Acid-base balance is a state of equilibrium between acidity and alkalinity of the body fluids

The positively charged hydrogen ion (H+) is the active constituent of all acids.


Most of the body's metabolic processes produce acids, but a somewhat alkaline body fluid (pH 7.35-7.45) is required for cellular health and activities.

Severe metabolic acidosis may lead to shock or death. In some situations, metabolic acidosis can be a mild, chronic condition.

Although the body can tolerate and compensate for slight deviations in acidity and alkalinity, if the pH drops below 7.30, the potentially serious condition of acidosis exists.

Conditions where metabolic acidosis can occur include chronic alcoholism, malnutrition, and diabetic ketoacidosis.

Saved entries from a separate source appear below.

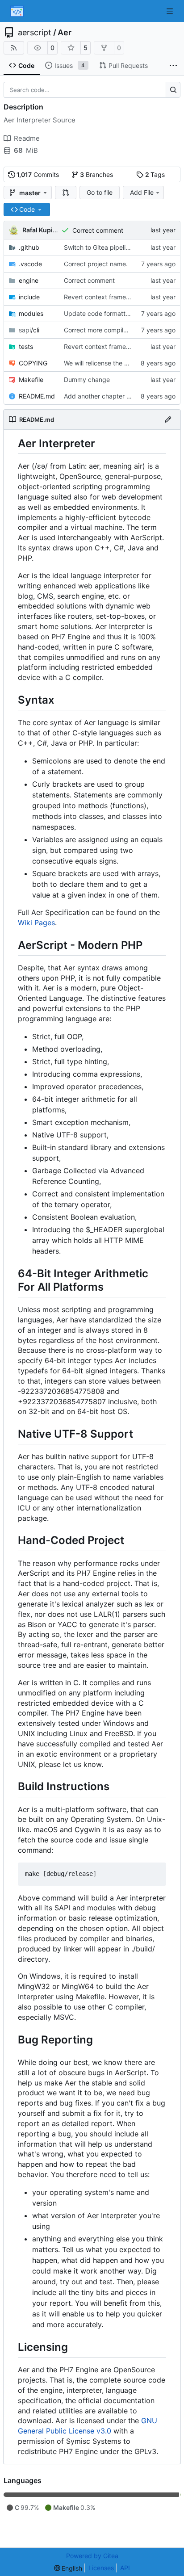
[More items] (173, 65)
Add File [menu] (142, 192)
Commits (38, 174)
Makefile (31, 379)
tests (26, 346)
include (29, 297)
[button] (65, 192)
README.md (37, 396)
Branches (96, 174)
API (125, 2568)
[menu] (68, 2568)
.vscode (30, 264)
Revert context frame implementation (118, 297)
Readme (27, 138)
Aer (64, 32)
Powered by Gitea (92, 2555)
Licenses (101, 2568)
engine (28, 280)
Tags (155, 174)
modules (31, 313)
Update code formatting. (100, 313)
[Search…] (173, 90)
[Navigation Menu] (171, 11)
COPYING (33, 363)
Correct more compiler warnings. (111, 330)
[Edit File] (168, 419)
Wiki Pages (36, 922)
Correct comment (97, 230)
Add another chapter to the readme (115, 396)
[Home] (16, 11)
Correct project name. (96, 264)
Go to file (100, 192)
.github (29, 247)
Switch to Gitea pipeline (98, 247)
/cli (29, 330)
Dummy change (87, 379)
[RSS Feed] (14, 48)
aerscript (34, 32)
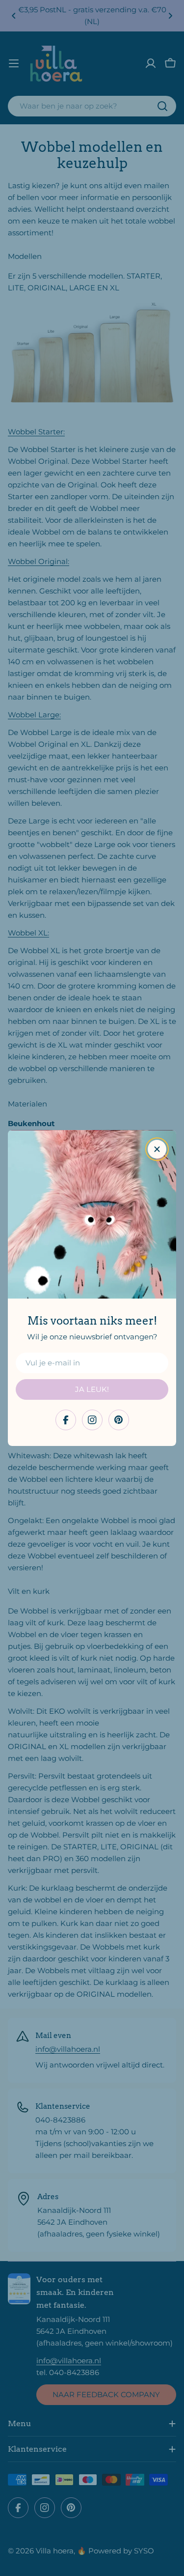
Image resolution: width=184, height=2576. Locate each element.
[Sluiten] (157, 1149)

Consuming a diet low in carbohydrates and high in fats can also produce metabolic acidosis. The disorder may also be a symptom of another condition like kidney failure, liver failure, or severe diarrhea.

The build up of lactic acid in the blood due to such conditions as heart failure, shock, or cancer, induces metabolic acidosis.

Some poisonings and overdoses (aspirin, methanol, or ethylene glycol) also produce symptoms of metabolic acidosis.

In mild cases of metabolic acidosis, symptoms include headache, lack of energy, and sleepiness. Breathing may become fast and shallow. Nausea, vomiting, diarrhea, dehydration, and loss of appetite are also associated with metabolic acidosis.

Diabetic patients with symptoms of metabolic acidosis may also have breath that smells fruity. The patient may lose consciousness or become disoriented. Severe cases can produce coma and death.